That is hardly dispositive. Consider also that Pareto might have inspired
Mussolini. Many passages in Pareto snarl with contempt for liberal democracy
- I can supply chapter, verse and text on demand. It is also possible that
both were swept along in the same current, going with the same flow. The
Allies may have won the war, but when the soldiers came home and learned
modern economics on the G.I. Bill they were instructed in part by followers
of Austrian and Italian philosophers openly skeptical of and even hostile to
democracy when "carried too far".
Likewise with the question of Hayek and Pinochet. Knight and Stigler
disputed Hayek and earlier Austrians about periods of production and all
that, and apotheosized J.B. Clark, and even kept Hayek out of the core Dept.
of Econ., but when it came to Pinochet, neither side seemed to be troubled
by the problem of les desaparecidos. The end justified the means.
Today we have Grover Norquist with his no-tax pledge.
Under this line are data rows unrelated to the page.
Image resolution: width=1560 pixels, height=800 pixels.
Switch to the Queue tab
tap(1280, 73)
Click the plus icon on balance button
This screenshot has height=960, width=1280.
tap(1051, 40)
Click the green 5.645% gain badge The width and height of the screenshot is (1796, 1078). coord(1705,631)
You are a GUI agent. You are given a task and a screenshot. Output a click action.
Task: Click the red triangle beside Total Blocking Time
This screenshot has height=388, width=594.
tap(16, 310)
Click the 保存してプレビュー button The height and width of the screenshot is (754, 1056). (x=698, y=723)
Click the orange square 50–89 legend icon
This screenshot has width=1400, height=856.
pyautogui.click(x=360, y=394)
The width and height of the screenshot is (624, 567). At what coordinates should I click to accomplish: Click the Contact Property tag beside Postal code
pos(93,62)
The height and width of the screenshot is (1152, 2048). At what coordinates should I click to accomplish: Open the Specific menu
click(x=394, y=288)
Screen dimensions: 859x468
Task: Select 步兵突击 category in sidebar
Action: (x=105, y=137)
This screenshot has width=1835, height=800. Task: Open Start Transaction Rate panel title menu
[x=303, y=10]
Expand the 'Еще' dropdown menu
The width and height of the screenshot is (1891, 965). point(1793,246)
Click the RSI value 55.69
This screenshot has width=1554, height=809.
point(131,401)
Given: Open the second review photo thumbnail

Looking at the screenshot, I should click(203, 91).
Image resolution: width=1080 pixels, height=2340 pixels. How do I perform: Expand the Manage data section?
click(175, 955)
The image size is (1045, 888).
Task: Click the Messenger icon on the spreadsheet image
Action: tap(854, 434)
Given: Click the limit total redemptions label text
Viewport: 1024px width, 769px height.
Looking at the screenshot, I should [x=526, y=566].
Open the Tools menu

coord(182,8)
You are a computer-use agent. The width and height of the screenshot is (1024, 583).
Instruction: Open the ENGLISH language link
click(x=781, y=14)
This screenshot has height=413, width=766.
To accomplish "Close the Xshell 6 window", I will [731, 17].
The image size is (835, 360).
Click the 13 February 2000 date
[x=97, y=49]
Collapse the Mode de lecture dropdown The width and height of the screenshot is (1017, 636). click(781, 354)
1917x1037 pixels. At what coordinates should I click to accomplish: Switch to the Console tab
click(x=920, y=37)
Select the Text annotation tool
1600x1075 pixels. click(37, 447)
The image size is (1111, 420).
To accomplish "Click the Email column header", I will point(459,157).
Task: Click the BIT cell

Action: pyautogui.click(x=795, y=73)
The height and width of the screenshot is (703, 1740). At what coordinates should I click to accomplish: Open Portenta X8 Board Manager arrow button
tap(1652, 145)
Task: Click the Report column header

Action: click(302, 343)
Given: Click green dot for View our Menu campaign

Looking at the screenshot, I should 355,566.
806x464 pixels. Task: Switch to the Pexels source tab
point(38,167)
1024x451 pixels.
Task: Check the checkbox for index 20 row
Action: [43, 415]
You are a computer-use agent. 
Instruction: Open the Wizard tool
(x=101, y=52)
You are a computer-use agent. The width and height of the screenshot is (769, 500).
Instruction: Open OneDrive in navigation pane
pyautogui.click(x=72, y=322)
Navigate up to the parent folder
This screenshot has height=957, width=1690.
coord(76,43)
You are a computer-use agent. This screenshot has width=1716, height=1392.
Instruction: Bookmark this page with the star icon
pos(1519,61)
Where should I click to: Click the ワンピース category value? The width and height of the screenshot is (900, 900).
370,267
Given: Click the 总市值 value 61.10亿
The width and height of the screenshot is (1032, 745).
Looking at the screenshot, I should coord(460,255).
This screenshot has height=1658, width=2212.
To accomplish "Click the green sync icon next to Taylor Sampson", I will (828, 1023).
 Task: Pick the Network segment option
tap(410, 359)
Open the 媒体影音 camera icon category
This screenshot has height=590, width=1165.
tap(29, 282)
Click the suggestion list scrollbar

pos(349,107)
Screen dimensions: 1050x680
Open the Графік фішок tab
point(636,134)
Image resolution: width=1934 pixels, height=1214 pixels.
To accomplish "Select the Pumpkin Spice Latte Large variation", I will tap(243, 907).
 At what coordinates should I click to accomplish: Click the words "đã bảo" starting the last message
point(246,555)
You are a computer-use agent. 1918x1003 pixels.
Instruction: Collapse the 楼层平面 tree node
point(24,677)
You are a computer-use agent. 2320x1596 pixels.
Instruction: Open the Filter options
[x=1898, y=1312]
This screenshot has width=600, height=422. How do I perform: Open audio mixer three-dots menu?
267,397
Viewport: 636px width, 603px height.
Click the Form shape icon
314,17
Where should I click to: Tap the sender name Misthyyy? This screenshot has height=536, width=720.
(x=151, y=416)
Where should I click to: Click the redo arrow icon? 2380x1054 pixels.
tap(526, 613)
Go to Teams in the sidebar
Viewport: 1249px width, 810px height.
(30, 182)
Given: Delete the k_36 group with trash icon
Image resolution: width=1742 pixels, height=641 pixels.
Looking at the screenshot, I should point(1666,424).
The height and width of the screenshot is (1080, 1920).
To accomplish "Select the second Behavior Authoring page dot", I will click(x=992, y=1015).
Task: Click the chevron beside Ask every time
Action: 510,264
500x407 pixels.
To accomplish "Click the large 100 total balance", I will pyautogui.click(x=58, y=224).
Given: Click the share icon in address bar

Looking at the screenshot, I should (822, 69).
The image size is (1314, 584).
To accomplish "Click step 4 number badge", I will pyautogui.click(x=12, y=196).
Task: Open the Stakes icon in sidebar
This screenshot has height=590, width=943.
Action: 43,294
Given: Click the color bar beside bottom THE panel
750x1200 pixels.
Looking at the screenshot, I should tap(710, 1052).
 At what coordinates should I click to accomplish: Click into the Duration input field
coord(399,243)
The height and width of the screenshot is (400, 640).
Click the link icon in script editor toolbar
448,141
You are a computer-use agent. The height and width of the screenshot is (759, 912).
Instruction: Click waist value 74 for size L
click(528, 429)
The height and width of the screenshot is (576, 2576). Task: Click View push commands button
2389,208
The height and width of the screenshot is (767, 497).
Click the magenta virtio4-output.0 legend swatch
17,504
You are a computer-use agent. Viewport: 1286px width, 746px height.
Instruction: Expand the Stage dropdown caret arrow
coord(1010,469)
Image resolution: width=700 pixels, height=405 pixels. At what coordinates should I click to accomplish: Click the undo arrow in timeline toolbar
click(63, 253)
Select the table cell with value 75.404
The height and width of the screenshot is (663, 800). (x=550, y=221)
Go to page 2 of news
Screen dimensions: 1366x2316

He could not have led
and inspired James Buchanan, but Buchanan with his "Public Choice"
certainly could have inspired Norquist, and made him socially and
academically "respectable". Again, both could be carried along in the same
anarchistic flow with Rand, Thatcher, Reagan, Greenspan, and dozens of
others we could all name.
So I suggest it is mere quibbling, in the worst sense of "academic", to deny
the obvious ideological ties that bind the above critics of social democracy
who dedicate themselves to keeping if from being "carried too far".